(Entries for locating text and elements)
begin

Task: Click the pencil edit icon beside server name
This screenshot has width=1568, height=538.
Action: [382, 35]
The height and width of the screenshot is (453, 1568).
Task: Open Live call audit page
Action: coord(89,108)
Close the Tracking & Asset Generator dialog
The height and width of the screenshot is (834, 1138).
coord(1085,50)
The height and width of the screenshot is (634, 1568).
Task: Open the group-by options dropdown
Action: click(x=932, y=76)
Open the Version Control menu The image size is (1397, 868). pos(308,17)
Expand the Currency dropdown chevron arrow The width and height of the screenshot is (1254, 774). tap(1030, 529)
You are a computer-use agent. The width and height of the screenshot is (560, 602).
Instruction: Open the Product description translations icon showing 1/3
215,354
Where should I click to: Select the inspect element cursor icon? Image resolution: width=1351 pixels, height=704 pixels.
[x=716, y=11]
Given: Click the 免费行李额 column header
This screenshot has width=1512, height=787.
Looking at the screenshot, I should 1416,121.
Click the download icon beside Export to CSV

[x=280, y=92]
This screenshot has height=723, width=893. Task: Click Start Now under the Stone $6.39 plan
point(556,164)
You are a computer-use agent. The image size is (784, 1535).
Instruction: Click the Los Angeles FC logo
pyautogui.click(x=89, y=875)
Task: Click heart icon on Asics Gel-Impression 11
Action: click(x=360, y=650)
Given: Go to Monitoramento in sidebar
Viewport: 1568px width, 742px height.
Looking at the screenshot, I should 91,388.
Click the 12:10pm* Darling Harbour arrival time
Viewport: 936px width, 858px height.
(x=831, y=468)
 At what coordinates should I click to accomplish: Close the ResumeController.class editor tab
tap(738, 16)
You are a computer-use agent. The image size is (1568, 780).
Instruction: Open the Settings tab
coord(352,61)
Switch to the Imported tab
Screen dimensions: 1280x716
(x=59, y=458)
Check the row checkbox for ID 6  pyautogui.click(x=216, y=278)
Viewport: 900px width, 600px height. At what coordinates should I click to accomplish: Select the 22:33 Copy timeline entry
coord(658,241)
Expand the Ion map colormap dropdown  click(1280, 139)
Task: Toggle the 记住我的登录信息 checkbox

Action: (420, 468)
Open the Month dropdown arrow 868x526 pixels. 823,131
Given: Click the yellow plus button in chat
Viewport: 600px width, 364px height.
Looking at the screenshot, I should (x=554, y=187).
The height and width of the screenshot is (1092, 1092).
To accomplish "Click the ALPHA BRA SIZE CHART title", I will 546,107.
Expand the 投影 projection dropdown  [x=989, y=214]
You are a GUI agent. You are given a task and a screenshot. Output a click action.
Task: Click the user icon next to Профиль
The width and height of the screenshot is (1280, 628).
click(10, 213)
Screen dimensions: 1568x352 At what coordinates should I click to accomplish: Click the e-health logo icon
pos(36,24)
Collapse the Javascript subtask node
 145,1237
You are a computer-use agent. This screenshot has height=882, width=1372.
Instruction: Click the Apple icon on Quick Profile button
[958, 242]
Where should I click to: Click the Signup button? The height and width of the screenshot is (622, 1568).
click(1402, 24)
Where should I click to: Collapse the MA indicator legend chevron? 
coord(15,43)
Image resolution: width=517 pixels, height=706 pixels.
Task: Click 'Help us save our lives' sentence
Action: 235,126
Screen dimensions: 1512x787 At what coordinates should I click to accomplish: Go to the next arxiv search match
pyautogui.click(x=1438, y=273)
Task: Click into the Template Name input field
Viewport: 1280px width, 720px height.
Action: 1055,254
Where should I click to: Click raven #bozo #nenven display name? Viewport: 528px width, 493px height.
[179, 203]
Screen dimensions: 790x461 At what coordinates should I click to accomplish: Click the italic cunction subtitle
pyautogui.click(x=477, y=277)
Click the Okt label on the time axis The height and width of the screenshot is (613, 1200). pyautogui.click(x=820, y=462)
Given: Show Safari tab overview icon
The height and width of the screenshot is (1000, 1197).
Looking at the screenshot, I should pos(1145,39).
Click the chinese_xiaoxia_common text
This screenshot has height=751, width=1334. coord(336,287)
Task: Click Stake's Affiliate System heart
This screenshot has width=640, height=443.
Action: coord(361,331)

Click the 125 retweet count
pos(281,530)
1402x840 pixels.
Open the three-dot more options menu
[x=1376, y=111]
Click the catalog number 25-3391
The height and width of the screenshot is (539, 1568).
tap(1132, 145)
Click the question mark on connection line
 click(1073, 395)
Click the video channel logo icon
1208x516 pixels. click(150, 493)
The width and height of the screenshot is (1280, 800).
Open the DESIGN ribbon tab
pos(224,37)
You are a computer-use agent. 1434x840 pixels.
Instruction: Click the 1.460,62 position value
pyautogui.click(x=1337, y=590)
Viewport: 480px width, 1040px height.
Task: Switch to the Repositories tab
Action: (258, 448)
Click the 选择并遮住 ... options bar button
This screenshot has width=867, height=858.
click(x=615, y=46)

end

Task brief —
Output these lines as a JSON list of strings, one string per line, leaving out blank lines.

Result —
[
  "Task: Click the pencil edit icon beside server name",
  "This screenshot has width=1568, height=538.",
  "Action: [382, 35]",
  "The height and width of the screenshot is (453, 1568).",
  "Task: Open Live call audit page",
  "Action: coord(89,108)",
  "Close the Tracking & Asset Generator dialog",
  "The height and width of the screenshot is (834, 1138).",
  "coord(1085,50)",
  "The height and width of the screenshot is (634, 1568).",
  "Task: Open the group-by options dropdown",
  "Action: click(x=932, y=76)",
  "Open the Version Control menu The image size is (1397, 868). pos(308,17)",
  "Expand the Currency dropdown chevron arrow The width and height of the screenshot is (1254, 774). tap(1030, 529)",
  "You are a computer-use agent. The width and height of the screenshot is (560, 602).",
  "Instruction: Open the Product description translations icon showing 1/3",
  "215,354",
  "Where should I click to: Select the inspect element cursor icon? Image resolution: width=1351 pixels, height=704 pixels.",
  "[x=716, y=11]",
  "Given: Click the 免费行李额 column header",
  "This screenshot has width=1512, height=787.",
  "Looking at the screenshot, I should 1416,121.",
  "Click the download icon beside Export to CSV",
  "[x=280, y=92]",
  "This screenshot has height=723, width=893. Task: Click Start Now under the Stone $6.39 plan",
  "point(556,164)",
  "You are a computer-use agent. The image size is (784, 1535).",
  "Instruction: Click the Los Angeles FC logo",
  "pyautogui.click(x=89, y=875)",
  "Task: Click heart icon on Asics Gel-Impression 11",
  "Action: click(x=360, y=650)",
  "Given: Go to Monitoramento in sidebar",
  "Viewport: 1568px width, 742px height.",
  "Looking at the screenshot, I should 91,388.",
  "Click the 12:10pm* Darling Harbour arrival time",
  "Viewport: 936px width, 858px height.",
  "(x=831, y=468)",
  " At what coordinates should I click to accomplish: Close the ResumeController.class editor tab",
  "tap(738, 16)",
  "You are a computer-use agent. The image size is (1568, 780).",
  "Instruction: Open the Settings tab",
  "coord(352,61)",
  "Switch to the Imported tab",
  "Screen dimensions: 1280x716",
  "(x=59, y=458)",
  "Check the row checkbox for ID 6  pyautogui.click(x=216, y=278)",
  "Viewport: 900px width, 600px height. At what coordinates should I click to accomplish: Select the 22:33 Copy timeline entry",
  "coord(658,241)",
  "Expand the Ion map colormap dropdown  click(1280, 139)",
  "Task: Toggle the 记住我的登录信息 checkbox",
  "Action: (420, 468)",
  "Open the Month dropdown arrow 868x526 pixels. 823,131",
  "Given: Click the yellow plus button in chat",
  "Viewport: 600px width, 364px height.",
  "Looking at the screenshot, I should (x=554, y=187).",
  "The height and width of the screenshot is (1092, 1092).",
  "To accomplish \"Click the ALPHA BRA SIZE CHART title\", I will 546,107.",
  "Expand the 投影 projection dropdown  [x=989, y=214]",
  "You are a GUI agent. You are given a task and a screenshot. Output a click action.",
  "Task: Click the user icon next to Профиль",
  "The width and height of the screenshot is (1280, 628).",
  "click(10, 213)",
  "Screen dimensions: 1568x352 At what coordinates should I click to accomplish: Click the e-health logo icon",
  "pos(36,24)",
  "Collapse the Javascript subtask node",
  " 145,1237",
  "You are a computer-use agent. This screenshot has height=882, width=1372.",
  "Instruction: Click the Apple icon on Quick Profile button",
  "[958, 242]",
  "Where should I click to: Click the Signup button? The height and width of the screenshot is (622, 1568).",
  "click(1402, 24)",
  "Where should I click to: Collapse the MA indicator legend chevron? ",
  "coord(15,43)",
  "Image resolution: width=517 pixels, height=706 pixels.",
  "Task: Click 'Help us save our lives' sentence",
  "Action: 235,126",
  "Screen dimensions: 1512x787 At what coordinates should I click to accomplish: Go to the next arxiv search match",
  "pyautogui.click(x=1438, y=273)",
  "Task: Click into the Template Name input field",
  "Viewport: 1280px width, 720px height.",
  "Action: 1055,254",
  "Where should I click to: Click raven #bozo #nenven display name? Viewport: 528px width, 493px height.",
  "[179, 203]",
  "Screen dimensions: 790x461 At what coordinates should I click to accomplish: Click the italic cunction subtitle",
  "pyautogui.click(x=477, y=277)",
  "Click the Okt label on the time axis The height and width of the screenshot is (613, 1200). pyautogui.click(x=820, y=462)",
  "Given: Show Safari tab overview icon",
  "The height and width of the screenshot is (1000, 1197).",
  "Looking at the screenshot, I should pos(1145,39).",
  "Click the chinese_xiaoxia_common text",
  "This screenshot has height=751, width=1334. coord(336,287)",
  "Task: Click Stake's Affiliate System heart",
  "This screenshot has width=640, height=443.",
  "Action: coord(361,331)",
  "Click the 125 retweet count",
  "pos(281,530)",
  "1402x840 pixels.",
  "Open the three-dot more options menu",
  "[x=1376, y=111]",
  "Click the catalog number 25-3391",
  "The height and width of the screenshot is (539, 1568).",
  "tap(1132, 145)",
  "Click the question mark on connection line",
  " click(1073, 395)",
  "Click the video channel logo icon",
  "1208x516 pixels. click(150, 493)",
  "The width and height of the screenshot is (1280, 800).",
  "Open the DESIGN ribbon tab",
  "pos(224,37)",
  "You are a computer-use agent. 1434x840 pixels.",
  "Instruction: Click the 1.460,62 position value",
  "pyautogui.click(x=1337, y=590)",
  "Viewport: 480px width, 1040px height.",
  "Task: Switch to the Repositories tab",
  "Action: (258, 448)",
  "Click the 选择并遮住 ... options bar button",
  "This screenshot has width=867, height=858.",
  "click(x=615, y=46)"
]